Neil Armstrong’s post combines a beautifully rendered and powerful portrait with a fantastically rich and eloquent analysis of his process and symbolism. As with previous contributors I hope this will be the first of many.
DANCING FROM FRIGHT…
…is the title of a Paul Klee 1938 watercolour (always a man with a good title) and one I have borrowed for the portrait I am contributing here. I cannot submit the actual objects in the picture as they belong to a museum already – the Durham Light Infantry Museum. What I do have possession of however is this picture. When uploading to this or most other websites you are asked to tick a box along the lines of ‘are you the owner of this image?’…well yes I am. This picture is my reconstruction, my reinterpretation, of objects that once had other significance.
Things arrive with their own histories of course and my attitude to using them is that one should take the time to understand their past, and then take on the challenge of adding something to that ongoing dialogue.
I began with the idea of making portraits of teenagers wearing uniforms from the museum collection. I wanted to reference the convention that many soldiers through the ages have followed, of having their portrait made before heading into the awful unknown. The invention of photography made this an ever more democratic proposition for those who weren’t socially blessed to be able to afford a painted portrait so is prevalent particularly during WW1 and onwards. The DLI collection includes uniforms from the 18th – 20th century and what interested me was less to take heed of any particular time period but rather to regard them as a contemporary wardrobe which could be utilised to cloth my youthful contemporary recruits.
There is the beautifully made dragoons tunic, with all its overtones of ‘empire and glory’ which is now more generally recognised as being co-opted into pop culture; think the beatles, Michael Jackson..and in particular in this instance..Cheryl Cole (sorry Cheryl Ann Fernandez-Versini). My sitter stares blankly as if she is somehow beyond historical categorisation. In her hand she holds a grenade circa WW1 but I wanted her to hold it more like it might be a bottle of perfume or a mobile phone or iplayer. It is a quite delicately shaped object, less brutally charged than what was to evolve later. She is still wearing a braid on her wrist from a recent pop festival. For me, the fact that the original intended use of the grenade is so comprehensively subverted is a pleasing acknowledgement of what I imagine the 60s hippies felt when they co-opted all manner of military paraphernalia as fashion statements. That idea has persisted into popular culture today.
When this and other work from my project Gestalt was shown at the DLI gallery I was particularly interested to see how viewers entered into a dialogue with the pictures…soon realising that they were not what they appeared to be, but intrigued none the less.
The background is a photo I took in Schiphol airport. The blossom flower emblem on the plane’s tail represents China Airlines but could easily be a poppy… which of course has a host of other connotations. I wanted to hint at the contemporary fear that now pervades the wider world, and flight seems to encapsulate that. No longer are we fighting wars on defined fronts; no more trench lines of attrition; no more charges of the light brigade, but instead a sort of background dread (particularly since 9/11) that you might be hijacked, disappear mid ocean, or be sitting next to a man with explosives in his shoes.

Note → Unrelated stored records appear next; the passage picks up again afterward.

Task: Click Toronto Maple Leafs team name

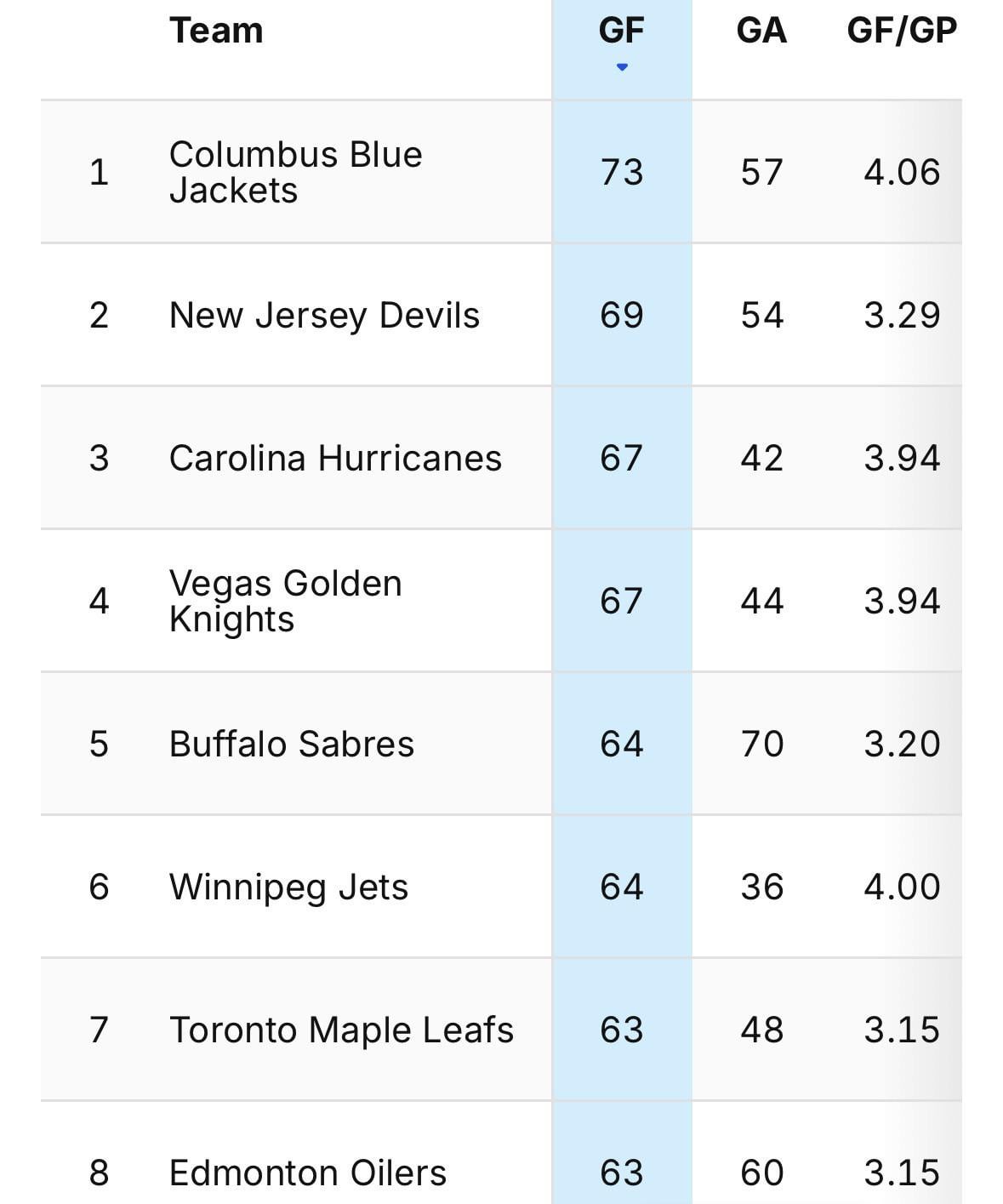Action: 341,1030
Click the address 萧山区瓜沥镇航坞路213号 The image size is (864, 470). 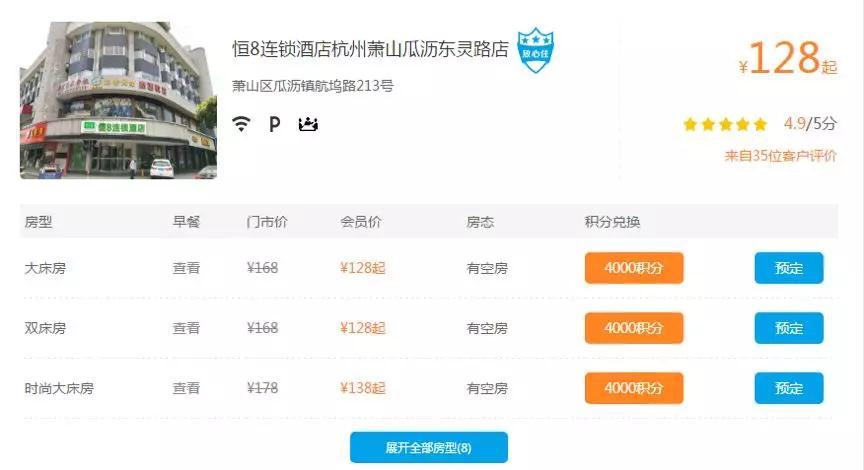coord(312,86)
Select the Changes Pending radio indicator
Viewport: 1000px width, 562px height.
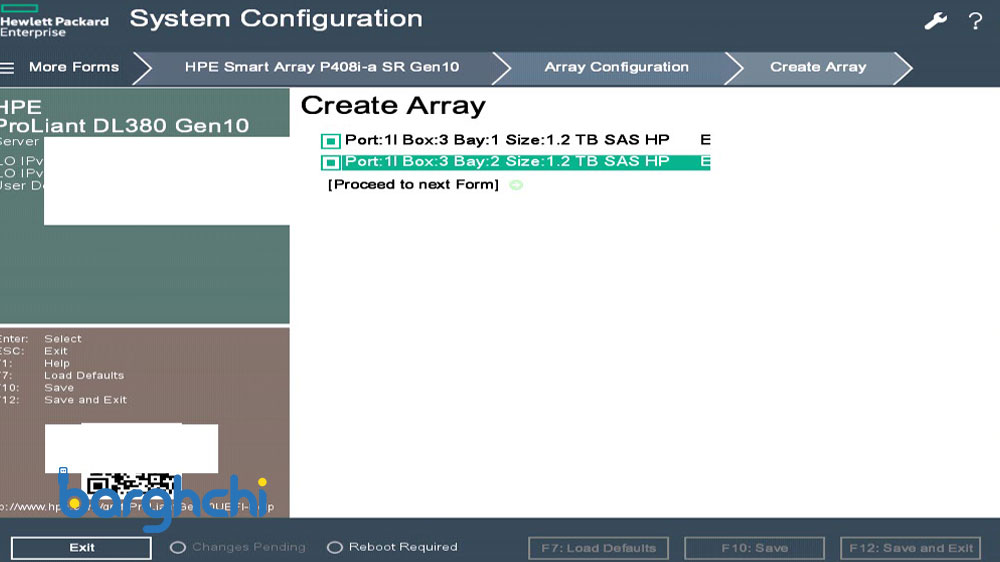coord(178,548)
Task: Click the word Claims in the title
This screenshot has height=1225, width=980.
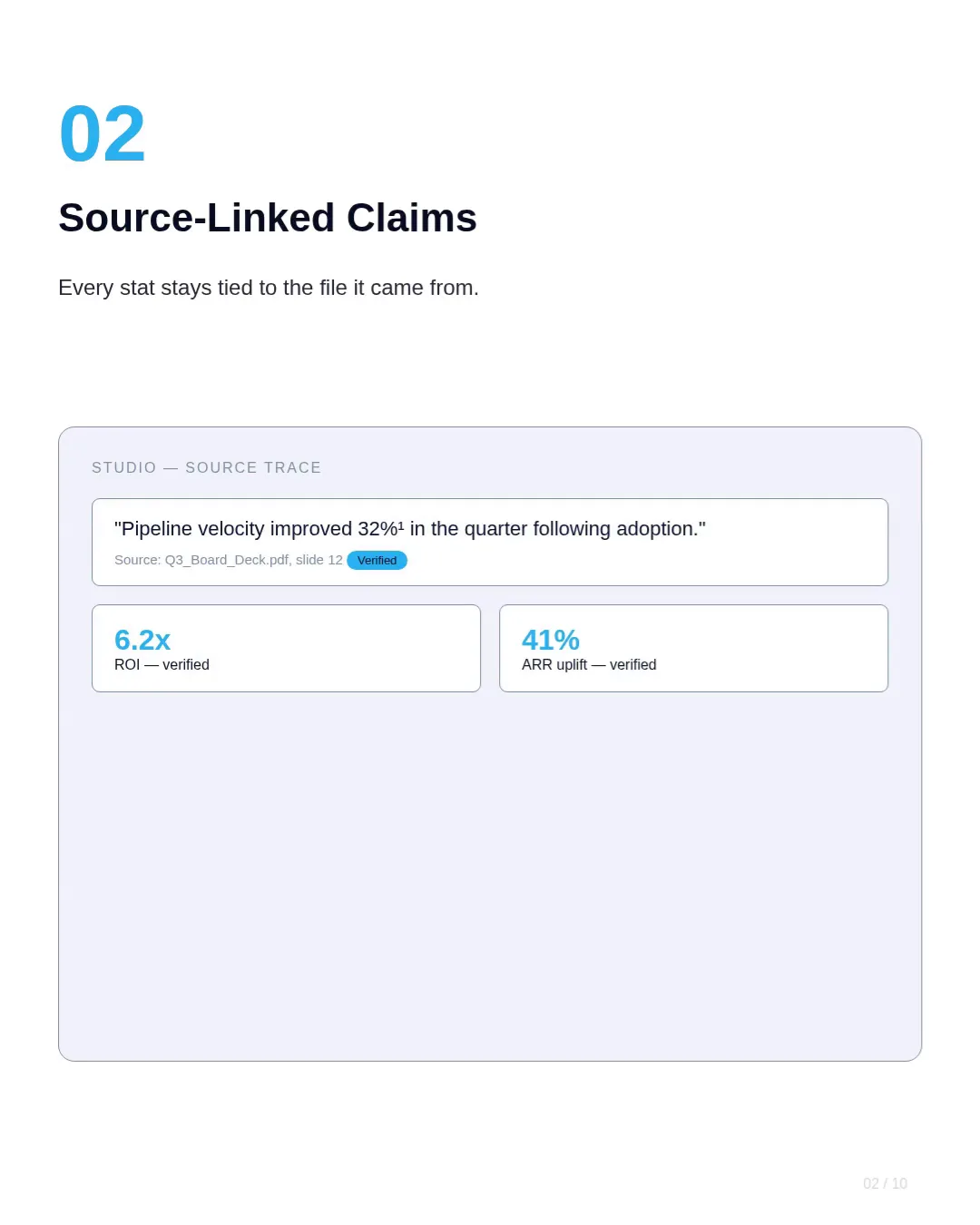Action: (412, 218)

One of my favourite radio progs of recent times is the radio 4 series ‘A history of the world in 100 objects’ where the Director of the British Museum, Neil MacGregor, retells history through various objects. His delivery, his wonderfully ‘establishment’ voice, is somehow supremely appropriate in this context and reminds me of times spent in museums as a child pondering where all these things came from. There is something very comforting about it. As if THE EMPIRE still existed and we all had a part to play in a world that had no collective guilt. The real touch of inspiration however is in the introductory voice over to each object. It has a touch of the ‘hitchhikers guide to the galaxy’ about it which offsets the overall effect perfectly.
When I look at my portrait again, I am reminded of Oscar Wilde’s ‘The Picture of Dorian Grey’ and the idea that perhaps an object can absorb the essence of time and lay waiting to tell its curious, delectable and possibly despicable tale again. In that case perhaps the role of the artist is to examine it.. and then add another thoughtful chapter.